Share

Pertemuan Kedua

Di perjalanan pulang, Khanza nampak sedih mengingat Hanif tidak mengangkat telfon darinya. Ia sangat menyesal jika benar Hanif di skors karena dirinya.

Bagaimanapun juga, Hanif lah satu-satunya orang yang mau berteman dengannya. Selalu membantunya di saat ia susah. Tak hanya itu saja, bahkan Hanif selalu pasang badan ketika apapun hal buruk yang terjadi menimpanya.

Ia akan berinisiatif mengatakan kebenarannya besok pagi ke guru bimbingan, agar mencabut hukuman yang guru itu berikan kepada Hanif. Kemudian, dirinya siap menerima apapun hukuman dari guru bimbingan.

***

Sore itu, Khanza duduk di bawah rindangnya pohon rambutan. Menghitung uang hasil bernyanyinya siang tadi. Ketika sampai di uang lembaran kedua, tiba-tiba dia teringat akan Bos sombong siang itu.

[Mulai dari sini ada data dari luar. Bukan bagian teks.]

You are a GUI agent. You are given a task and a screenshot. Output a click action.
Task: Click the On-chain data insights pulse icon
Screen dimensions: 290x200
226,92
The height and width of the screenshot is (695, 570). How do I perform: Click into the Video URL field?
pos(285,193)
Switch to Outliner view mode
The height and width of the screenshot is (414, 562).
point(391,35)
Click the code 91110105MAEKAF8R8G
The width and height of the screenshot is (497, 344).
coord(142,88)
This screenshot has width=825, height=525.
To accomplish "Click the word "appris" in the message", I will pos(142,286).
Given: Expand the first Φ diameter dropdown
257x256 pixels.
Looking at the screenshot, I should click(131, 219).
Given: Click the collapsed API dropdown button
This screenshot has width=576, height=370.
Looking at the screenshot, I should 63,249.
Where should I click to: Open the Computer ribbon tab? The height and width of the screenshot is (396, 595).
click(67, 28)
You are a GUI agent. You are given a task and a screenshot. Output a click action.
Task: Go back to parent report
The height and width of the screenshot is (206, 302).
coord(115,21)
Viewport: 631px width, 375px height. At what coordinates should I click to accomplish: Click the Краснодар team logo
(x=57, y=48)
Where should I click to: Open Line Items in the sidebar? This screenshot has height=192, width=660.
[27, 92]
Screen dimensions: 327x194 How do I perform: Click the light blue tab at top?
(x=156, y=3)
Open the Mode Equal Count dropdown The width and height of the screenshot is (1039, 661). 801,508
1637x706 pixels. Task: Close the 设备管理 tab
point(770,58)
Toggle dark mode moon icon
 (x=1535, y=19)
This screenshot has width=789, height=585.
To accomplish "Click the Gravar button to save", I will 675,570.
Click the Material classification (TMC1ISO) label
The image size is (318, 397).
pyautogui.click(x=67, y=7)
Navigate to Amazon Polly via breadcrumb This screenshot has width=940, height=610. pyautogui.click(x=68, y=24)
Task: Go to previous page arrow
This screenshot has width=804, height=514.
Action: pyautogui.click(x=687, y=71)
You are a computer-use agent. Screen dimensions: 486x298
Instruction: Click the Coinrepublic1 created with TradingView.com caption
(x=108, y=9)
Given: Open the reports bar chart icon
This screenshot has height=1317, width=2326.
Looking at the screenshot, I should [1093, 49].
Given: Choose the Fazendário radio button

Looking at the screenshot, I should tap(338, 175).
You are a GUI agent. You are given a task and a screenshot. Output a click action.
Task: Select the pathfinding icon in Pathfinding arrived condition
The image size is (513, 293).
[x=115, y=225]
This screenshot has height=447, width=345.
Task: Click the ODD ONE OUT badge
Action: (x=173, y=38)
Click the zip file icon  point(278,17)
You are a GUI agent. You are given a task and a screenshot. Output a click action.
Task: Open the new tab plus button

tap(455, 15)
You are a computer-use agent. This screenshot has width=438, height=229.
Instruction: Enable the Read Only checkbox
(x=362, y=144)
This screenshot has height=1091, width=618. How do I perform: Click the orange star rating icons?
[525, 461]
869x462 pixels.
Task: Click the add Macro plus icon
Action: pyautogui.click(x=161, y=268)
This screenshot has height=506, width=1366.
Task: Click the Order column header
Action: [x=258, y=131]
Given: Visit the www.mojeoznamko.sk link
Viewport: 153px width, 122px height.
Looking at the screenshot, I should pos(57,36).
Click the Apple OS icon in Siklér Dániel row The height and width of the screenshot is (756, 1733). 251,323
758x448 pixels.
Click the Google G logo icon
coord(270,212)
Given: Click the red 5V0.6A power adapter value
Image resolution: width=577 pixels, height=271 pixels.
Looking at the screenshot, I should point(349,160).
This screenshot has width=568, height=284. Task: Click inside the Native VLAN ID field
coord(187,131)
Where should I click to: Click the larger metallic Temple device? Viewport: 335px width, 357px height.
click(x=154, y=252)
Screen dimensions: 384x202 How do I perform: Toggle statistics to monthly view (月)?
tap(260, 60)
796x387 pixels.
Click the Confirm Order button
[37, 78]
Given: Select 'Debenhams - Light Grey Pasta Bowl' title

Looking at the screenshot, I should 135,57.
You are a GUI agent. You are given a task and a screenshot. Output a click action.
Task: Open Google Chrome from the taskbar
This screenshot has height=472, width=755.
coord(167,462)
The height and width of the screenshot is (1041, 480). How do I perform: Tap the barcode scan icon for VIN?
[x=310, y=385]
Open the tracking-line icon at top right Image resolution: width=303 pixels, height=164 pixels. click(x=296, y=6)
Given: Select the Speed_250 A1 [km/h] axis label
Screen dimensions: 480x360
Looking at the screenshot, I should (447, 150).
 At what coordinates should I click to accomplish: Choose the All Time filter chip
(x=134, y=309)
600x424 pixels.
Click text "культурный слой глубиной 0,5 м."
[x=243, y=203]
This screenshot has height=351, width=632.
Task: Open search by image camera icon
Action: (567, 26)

"Hufft, rasanya aku ingin sekali menaikkan dasinya hingga tercekik dia," umpatnya.

"Dan aku selalu berharap, semoga dia mendapat pacar pengamen sepertiku, biar tau rasa! Kesal banget aku, sepertinya--" imbuhnya dengan sibuk membuka earphone-nya

Agar dirinya tetap nyaman, Khanza memutar lagu menggunakan earphone-nya. Hanya musik yang mampu menenangkan pikirannya. Kali ini ia mengubah genre musiknya menjadi genre melow, sehingga bisa membuatnya tertidur.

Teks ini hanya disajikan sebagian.